Executives under pressure as Stress Awareness Day highlights hidden risks

Executives under pressure as Stress Awareness Day highlights hidden risks

Stress among business leaders is rising fast. National Stress Awareness Day 2025 places a spotlight on how strategic stress management and leadership culture can mitigate risk.


Stress is increasingly becoming a leadership issue. National Stress Awareness Day — marked annually on the first Wednesday of November — returns today under the theme “Optimising Employee Wellbeing through Strategic Stress Management.”

The observance, led by the International Stress Management Association (UK), encourages organisations to address stress proactively through prevention, open communication, and strategic leadership. The theme reflects how mental health has shifted from a personal concern to a core business and governance issue.

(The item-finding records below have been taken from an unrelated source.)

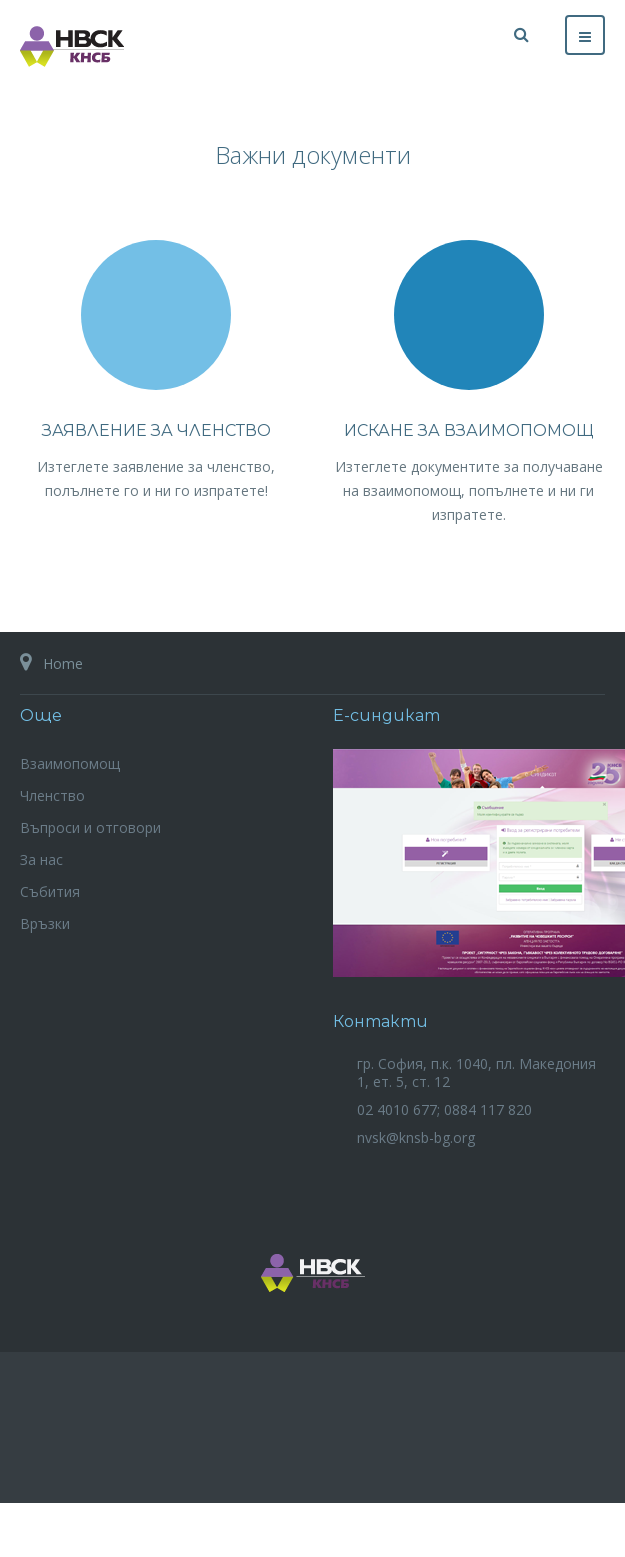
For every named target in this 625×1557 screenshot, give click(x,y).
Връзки (45, 923)
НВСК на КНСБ (313, 1273)
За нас (41, 859)
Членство (52, 795)
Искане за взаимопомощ (469, 430)
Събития (50, 891)
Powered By (313, 1440)
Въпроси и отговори (90, 827)
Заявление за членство (156, 430)
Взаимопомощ (70, 763)
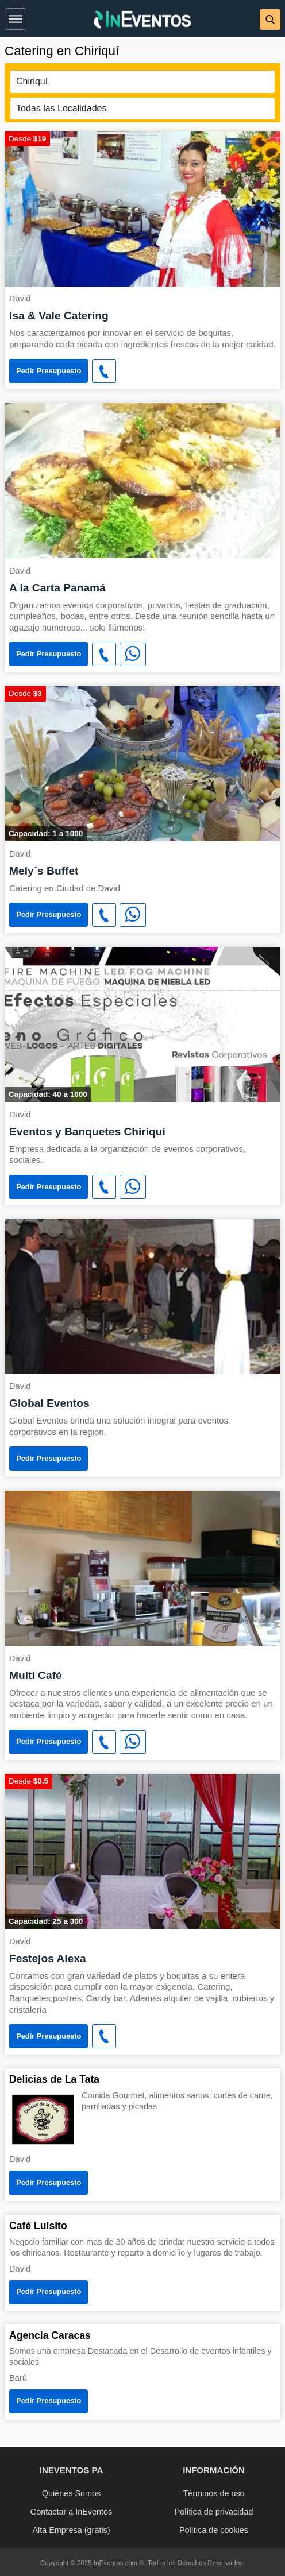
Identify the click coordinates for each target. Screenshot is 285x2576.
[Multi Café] (142, 1567)
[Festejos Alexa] (142, 1850)
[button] (15, 16)
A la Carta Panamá (57, 588)
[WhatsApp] (133, 655)
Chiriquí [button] (32, 81)
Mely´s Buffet (43, 871)
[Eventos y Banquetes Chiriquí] (142, 1023)
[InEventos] (142, 21)
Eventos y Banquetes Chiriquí (87, 1131)
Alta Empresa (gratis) (71, 2530)
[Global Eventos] (142, 1296)
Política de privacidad (214, 2511)
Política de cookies (213, 2530)
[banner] (142, 18)
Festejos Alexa (47, 1958)
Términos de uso (213, 2493)
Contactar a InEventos (71, 2511)
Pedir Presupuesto (48, 370)
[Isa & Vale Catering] (142, 208)
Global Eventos (49, 1403)
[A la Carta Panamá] (142, 480)
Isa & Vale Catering (59, 316)
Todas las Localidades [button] (61, 108)
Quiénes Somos (71, 2493)
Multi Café (35, 1675)
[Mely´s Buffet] (142, 763)
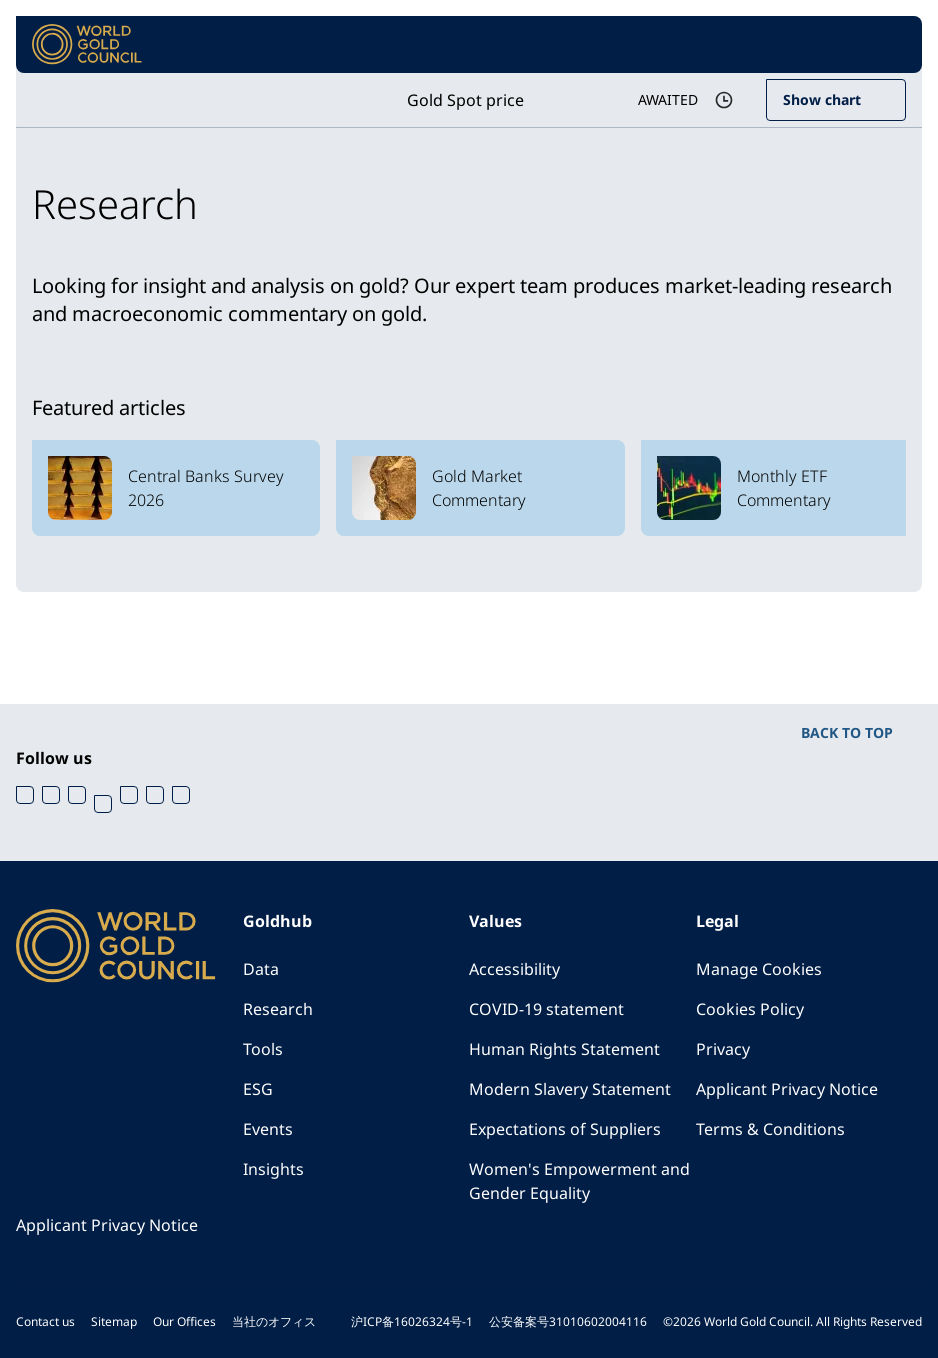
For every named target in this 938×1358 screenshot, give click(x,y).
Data (261, 969)
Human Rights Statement (564, 1049)
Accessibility (514, 969)
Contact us (45, 1321)
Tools (263, 1049)
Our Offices (184, 1321)
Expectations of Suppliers (565, 1129)
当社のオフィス (274, 1321)
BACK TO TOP (847, 732)
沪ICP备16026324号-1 (412, 1321)
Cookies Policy (750, 1009)
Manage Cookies (759, 969)
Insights (273, 1169)
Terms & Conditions (770, 1129)
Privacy (723, 1049)
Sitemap (114, 1321)
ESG (258, 1089)
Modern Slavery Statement (570, 1089)
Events (268, 1129)
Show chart (822, 99)
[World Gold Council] (87, 44)
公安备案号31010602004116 (568, 1321)
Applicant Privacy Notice (787, 1089)
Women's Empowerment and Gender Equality (579, 1181)
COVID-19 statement (546, 1009)
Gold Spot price (465, 100)
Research (278, 1009)
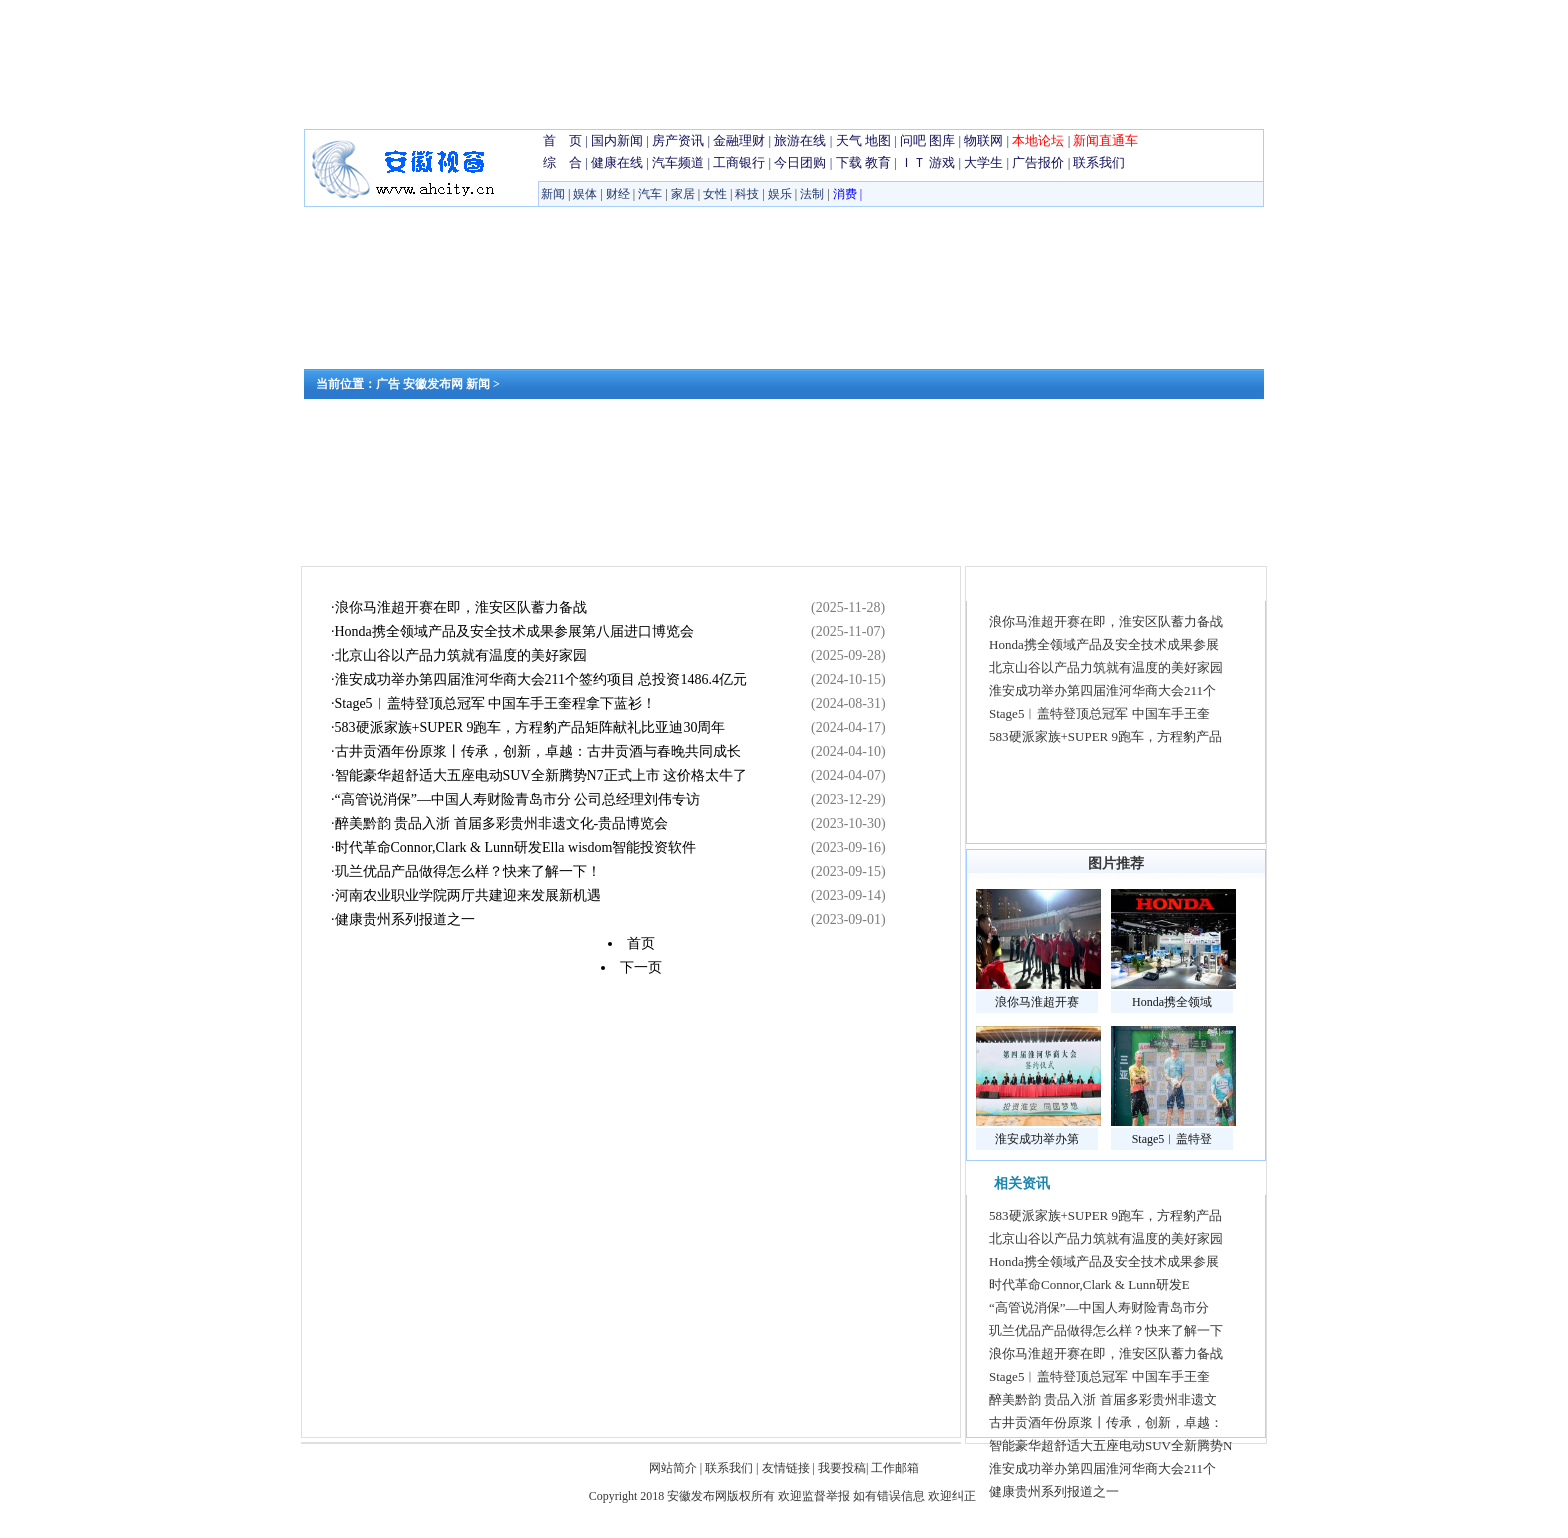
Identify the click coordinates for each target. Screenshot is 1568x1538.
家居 (683, 194)
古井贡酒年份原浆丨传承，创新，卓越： (1106, 1422)
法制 (812, 194)
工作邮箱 (895, 1468)
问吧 (913, 140)
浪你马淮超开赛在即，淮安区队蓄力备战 (461, 607)
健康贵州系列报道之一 (405, 919)
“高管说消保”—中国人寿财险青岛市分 (1099, 1307)
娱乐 (780, 194)
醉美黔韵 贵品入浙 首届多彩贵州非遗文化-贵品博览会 (502, 823)
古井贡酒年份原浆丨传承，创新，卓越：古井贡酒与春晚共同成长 (538, 751)
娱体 (585, 194)
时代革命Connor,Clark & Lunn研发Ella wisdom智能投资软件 (516, 847)
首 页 (562, 140)
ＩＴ (913, 162)
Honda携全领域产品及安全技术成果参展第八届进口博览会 (514, 631)
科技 (747, 194)
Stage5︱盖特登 (1172, 1139)
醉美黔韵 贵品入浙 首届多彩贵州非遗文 (1103, 1399)
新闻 (553, 194)
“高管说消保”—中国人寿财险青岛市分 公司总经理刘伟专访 (518, 799)
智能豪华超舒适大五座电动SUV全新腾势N (1110, 1445)
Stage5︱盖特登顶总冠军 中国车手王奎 (1099, 713)
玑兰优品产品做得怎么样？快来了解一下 (1106, 1330)
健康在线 (617, 162)
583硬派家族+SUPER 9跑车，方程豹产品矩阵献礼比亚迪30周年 (530, 727)
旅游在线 (800, 140)
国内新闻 (617, 140)
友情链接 (786, 1468)
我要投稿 (842, 1468)
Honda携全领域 (1172, 1002)
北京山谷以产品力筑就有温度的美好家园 (461, 655)
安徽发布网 (433, 384)
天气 (849, 140)
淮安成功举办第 (1037, 1139)
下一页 (641, 967)
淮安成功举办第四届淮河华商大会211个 (1102, 690)
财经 (618, 194)
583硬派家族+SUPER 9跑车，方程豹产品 (1105, 736)
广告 (388, 384)
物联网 (983, 140)
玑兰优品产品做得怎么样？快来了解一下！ (468, 871)
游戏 (942, 162)
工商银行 (739, 162)
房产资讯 (678, 140)
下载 (849, 162)
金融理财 (739, 140)
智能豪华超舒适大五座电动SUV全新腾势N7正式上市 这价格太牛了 (541, 775)
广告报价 (1038, 162)
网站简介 (674, 1468)
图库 (942, 140)
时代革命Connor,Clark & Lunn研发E (1089, 1284)
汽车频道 (678, 162)
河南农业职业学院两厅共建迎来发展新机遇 (468, 895)
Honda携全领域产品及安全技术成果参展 (1104, 644)
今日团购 (800, 162)
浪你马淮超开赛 (1037, 1002)
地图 (878, 140)
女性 (715, 194)
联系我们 (1099, 162)
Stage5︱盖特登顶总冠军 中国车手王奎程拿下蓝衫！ (496, 703)
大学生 (983, 162)
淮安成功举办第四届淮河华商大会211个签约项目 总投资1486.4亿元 (541, 679)
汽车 (650, 194)
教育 (878, 162)
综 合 (562, 162)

Recent figures highlight the scale of the challenge. Work-related stress, depression, or anxiety accounted for 776,000 UK cases in 2023/24, representing 46% of all work-related ill health and 55% of working days lost, according to Mates in Mind. Globally, the World Health Organization (WHO) estimates 12 billion working days are lost each year to depression and anxiety — equivalent to roughly US$1 trillion in lost productivity.

Executives themselves are among those most exposed. A CIPHR survey found that 98% of senior managers in the UK reported at least one aspect of their work as stressful, while 83% cited three or more work-related stressors. Separate research this year showed that 67% of executives reported higher stress levels than in 2024, with only 10% seeing any decline. Korn Ferry’s latest global leadership outlook found that nearly six in ten senior executives expect to move roles within three years, citing burnout and work-life imbalance as key drivers.

Ewing believes leadership culture plays a decisive role in managing stress effectively. He says that creating an open communication culture is vital, adding that acknowledging stress “helps lighten the emotional burden, promotes healthier coping mechanisms, and encourages others to share their own stress.” Leaders, he adds, should learn to recognise the early signs of burnout — physical symptoms such as poor sleep, emotional changes such as irritability, and behavioural symptoms such as withdrawal — before stress becomes chronic.

He also recommends reclaiming a sense of control by sharing decisions and seeking perspective when feeling stuck. “Burnout happens when you feel out of control with no choices available to change things,” he said. “There are always choices, and sharing decisions when you feel stuck can help you regain perspective.”

Ewing advises senior leaders to take deliberate time away from technology, set realistic priorities, and avoid what he calls “superhero syndrome” — the tendency to handle everything alone. Delegating decisions, he said, builds confidence in teams and reduces personal overload. Finally, he stresses the importance of celebrating achievements: “High expectations in fast-paced roles can make milestones feel routine. Taking time to celebrate work goals, projects completed, and deals closed improves job satisfaction and reinforces that hard work is valued.”

As today’s awareness day reminds the corporate world, stress is a performance and governance risk as much as a personal one. Addressing it strategically can help protect both leaders and the enterprises they guide.